++++ Records shown ++++

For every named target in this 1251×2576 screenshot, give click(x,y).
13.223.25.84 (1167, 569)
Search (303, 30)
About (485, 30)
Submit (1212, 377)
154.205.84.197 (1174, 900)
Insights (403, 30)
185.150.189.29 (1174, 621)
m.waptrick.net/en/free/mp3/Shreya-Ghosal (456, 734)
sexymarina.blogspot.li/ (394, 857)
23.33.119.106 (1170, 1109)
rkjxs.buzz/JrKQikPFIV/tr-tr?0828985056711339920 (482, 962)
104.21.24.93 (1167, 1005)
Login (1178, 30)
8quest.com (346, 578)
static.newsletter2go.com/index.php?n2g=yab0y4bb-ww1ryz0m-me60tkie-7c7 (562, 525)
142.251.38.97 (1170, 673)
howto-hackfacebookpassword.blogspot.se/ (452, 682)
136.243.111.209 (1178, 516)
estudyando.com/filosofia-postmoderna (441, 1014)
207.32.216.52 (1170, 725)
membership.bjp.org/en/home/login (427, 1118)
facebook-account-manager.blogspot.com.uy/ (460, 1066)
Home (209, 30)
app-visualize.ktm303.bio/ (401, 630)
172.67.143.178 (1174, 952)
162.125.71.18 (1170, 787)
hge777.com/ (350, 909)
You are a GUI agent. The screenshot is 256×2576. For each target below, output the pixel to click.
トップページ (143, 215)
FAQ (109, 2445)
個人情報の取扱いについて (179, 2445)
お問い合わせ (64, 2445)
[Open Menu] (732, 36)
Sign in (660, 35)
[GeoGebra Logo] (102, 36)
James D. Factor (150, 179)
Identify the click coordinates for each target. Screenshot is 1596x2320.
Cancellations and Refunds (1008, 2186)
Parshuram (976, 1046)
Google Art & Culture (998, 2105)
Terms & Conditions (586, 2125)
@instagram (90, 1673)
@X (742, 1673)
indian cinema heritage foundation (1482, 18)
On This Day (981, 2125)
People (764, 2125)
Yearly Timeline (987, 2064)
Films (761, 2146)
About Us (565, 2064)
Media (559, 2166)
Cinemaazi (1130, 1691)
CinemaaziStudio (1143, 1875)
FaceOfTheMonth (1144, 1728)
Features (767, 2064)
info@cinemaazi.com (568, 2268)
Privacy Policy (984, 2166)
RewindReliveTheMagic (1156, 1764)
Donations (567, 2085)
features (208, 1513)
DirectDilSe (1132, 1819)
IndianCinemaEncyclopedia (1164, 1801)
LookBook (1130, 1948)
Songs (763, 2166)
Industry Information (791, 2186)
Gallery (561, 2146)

++++

Only a number is expected in reply: how many lines of the entries hold the word "target"?

3